At the beginning of the week, I met with a friend, Julia. She was telling me how she has been offered a job in the Congo with the UN. I love her passion and her courage. I find her belief and determination to be involved in justice so inspiring. I was struck by how taking this job is a bold move, it is to an area she has never worked before and not an easy place to be. Another friend, Jenny, has been bold this week; over the past year, she has been treated for breast cancer and has spent this weekend running the Palestine half marathon. She was raising money for breast cancer services for women in Gaza, as the cancer service in Gaza is massively inadequate. This year has been really tough for Jenny, but again she is a bold woman, who has come through treatment and has continued her passion of running. She chose to raise money for something she passionately believes in, the act of running for Jenny brings her joy but she says the act of asking for donations makes her feel deeply uneasy and uncomfortable, so again an example of being bold.

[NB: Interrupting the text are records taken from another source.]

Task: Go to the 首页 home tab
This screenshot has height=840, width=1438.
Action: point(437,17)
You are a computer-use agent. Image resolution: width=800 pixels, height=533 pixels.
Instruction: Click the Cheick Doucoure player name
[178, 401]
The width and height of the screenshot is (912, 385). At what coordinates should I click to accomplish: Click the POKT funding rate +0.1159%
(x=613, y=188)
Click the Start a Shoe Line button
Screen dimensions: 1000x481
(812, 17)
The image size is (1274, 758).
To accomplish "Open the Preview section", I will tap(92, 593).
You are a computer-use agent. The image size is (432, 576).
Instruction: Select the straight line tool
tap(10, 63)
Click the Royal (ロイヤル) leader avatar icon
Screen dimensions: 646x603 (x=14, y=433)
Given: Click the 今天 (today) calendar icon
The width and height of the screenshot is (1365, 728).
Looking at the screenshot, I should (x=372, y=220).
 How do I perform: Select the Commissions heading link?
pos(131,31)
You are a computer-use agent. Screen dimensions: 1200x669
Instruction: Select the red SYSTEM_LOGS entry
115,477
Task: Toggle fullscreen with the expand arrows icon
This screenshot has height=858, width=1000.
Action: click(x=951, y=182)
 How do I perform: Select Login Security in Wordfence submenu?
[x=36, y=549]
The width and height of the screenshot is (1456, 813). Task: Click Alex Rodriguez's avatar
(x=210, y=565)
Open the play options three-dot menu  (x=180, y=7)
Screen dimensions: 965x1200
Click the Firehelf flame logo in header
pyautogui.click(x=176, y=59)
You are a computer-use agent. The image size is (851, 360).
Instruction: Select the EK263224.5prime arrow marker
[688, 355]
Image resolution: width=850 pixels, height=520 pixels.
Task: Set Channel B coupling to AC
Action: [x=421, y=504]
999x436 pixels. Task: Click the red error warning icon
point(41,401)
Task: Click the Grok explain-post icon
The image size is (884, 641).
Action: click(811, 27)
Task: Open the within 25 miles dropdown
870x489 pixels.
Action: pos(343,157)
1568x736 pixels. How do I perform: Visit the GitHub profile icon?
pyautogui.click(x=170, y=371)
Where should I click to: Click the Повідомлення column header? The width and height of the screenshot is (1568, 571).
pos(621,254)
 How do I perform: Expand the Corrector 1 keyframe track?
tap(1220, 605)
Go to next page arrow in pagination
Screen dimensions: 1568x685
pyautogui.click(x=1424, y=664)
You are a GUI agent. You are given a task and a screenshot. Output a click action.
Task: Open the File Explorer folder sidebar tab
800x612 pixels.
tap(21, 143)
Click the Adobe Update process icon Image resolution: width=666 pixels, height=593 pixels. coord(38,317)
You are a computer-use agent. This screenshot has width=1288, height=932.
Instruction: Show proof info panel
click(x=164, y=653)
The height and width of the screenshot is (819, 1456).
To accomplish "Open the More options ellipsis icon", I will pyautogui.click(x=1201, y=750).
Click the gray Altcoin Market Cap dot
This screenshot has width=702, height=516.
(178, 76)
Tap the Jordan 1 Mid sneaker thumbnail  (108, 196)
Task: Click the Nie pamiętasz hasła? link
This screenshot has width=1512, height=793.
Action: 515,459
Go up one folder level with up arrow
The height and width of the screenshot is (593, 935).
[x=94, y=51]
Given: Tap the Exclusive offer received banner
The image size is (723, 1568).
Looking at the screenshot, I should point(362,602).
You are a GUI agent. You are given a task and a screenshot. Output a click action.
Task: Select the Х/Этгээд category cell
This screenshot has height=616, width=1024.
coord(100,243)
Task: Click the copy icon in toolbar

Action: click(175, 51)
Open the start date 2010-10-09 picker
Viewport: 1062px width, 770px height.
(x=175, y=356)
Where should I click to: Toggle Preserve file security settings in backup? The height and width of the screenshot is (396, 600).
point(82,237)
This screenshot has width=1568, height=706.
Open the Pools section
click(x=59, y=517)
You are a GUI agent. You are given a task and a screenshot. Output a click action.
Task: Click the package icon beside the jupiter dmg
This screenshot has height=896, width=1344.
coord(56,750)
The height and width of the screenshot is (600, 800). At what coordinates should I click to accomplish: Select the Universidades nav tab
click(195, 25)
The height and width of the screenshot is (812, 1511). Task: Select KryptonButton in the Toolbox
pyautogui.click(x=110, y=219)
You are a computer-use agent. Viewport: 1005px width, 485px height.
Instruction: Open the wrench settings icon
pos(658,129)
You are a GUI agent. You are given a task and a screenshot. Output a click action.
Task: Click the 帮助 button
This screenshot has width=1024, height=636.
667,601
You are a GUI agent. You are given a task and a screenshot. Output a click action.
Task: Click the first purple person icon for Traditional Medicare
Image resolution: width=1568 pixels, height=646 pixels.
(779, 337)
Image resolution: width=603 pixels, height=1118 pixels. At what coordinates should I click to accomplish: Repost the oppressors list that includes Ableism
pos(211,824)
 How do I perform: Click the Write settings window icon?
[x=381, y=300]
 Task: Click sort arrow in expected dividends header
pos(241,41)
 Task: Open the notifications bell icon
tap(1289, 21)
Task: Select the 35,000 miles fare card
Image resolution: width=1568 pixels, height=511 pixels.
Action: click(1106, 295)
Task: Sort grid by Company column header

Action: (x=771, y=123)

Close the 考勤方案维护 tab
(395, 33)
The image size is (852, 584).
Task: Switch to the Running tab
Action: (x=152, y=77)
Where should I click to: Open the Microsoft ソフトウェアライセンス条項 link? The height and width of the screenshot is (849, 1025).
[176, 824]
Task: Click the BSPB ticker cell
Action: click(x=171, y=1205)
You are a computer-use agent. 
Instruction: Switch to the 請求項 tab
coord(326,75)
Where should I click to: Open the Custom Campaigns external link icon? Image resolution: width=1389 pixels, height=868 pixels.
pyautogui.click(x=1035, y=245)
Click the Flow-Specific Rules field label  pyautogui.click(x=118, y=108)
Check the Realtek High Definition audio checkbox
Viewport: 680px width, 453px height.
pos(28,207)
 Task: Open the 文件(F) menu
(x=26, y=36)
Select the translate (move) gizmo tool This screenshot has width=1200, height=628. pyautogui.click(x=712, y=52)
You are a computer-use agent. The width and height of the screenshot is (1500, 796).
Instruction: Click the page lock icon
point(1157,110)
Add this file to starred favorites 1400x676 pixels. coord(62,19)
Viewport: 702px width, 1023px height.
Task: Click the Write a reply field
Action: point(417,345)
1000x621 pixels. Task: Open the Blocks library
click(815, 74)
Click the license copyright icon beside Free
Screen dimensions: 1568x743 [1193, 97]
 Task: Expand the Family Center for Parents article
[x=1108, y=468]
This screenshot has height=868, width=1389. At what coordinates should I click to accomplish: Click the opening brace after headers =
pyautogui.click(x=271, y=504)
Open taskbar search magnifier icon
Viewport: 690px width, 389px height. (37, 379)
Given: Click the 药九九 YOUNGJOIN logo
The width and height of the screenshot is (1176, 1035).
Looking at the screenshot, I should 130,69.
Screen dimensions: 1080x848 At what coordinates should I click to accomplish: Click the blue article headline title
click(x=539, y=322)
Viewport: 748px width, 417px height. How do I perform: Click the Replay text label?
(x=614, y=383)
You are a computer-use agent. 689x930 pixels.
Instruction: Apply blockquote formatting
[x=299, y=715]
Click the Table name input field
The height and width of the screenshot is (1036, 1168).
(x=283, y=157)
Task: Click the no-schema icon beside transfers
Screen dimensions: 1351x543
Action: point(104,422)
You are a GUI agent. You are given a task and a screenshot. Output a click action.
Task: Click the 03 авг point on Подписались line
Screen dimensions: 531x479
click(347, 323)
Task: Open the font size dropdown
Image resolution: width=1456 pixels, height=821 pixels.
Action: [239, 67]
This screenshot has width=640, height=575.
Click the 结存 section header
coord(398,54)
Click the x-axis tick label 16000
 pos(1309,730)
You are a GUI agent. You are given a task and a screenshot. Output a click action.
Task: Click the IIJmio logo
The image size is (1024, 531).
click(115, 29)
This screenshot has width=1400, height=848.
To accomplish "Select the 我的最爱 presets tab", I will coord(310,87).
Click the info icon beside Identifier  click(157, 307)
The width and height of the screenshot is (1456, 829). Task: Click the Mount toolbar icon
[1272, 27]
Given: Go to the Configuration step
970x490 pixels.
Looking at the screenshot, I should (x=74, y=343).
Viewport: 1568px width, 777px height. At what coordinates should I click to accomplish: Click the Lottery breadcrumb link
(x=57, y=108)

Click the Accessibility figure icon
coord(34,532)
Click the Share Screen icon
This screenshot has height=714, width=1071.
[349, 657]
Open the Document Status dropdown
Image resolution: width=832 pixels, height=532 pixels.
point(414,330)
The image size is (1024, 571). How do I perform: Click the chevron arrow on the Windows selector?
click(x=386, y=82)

At the start of this weekend, I helped organise a poetry event with Ian Adams and my husband Iain Cotton showed some new artwork. Somebody asked the question to Ian if he was able to earn money from making poetry, which made him laugh, as this is very very hard!. What struck me while listening to both men talk about their work and creativity was that the very act of choosing to be creative, of choosing to do something that brings them joy, but also choosing to do something which puts them in a place where others will make a judgement about their work, is bold, and at times that can be uncomfortable.

Over the last few months, I have been working on a project developing a children’s story book about living with a parent with Bi-Polar. This is a subject which is very important to me for both professional and personal reasons. I asked two work colleagues this week to look at a draft. This felt so scary, I have huge respect for their knowledge and expertise in working with vulnerable children. I realised as I sent them the draft their opinion really, really, mattered. If they thought it wasn’t very good then I wouldn’t go forward with the project, but I knew that I needed to put myself in this uncomfortable position if this project was to move forward. For me that was a bold move, thankfully their feedback was good and really helpful!.

To be bold can be scary and it can be uncomfortable but it can also lead to some great things.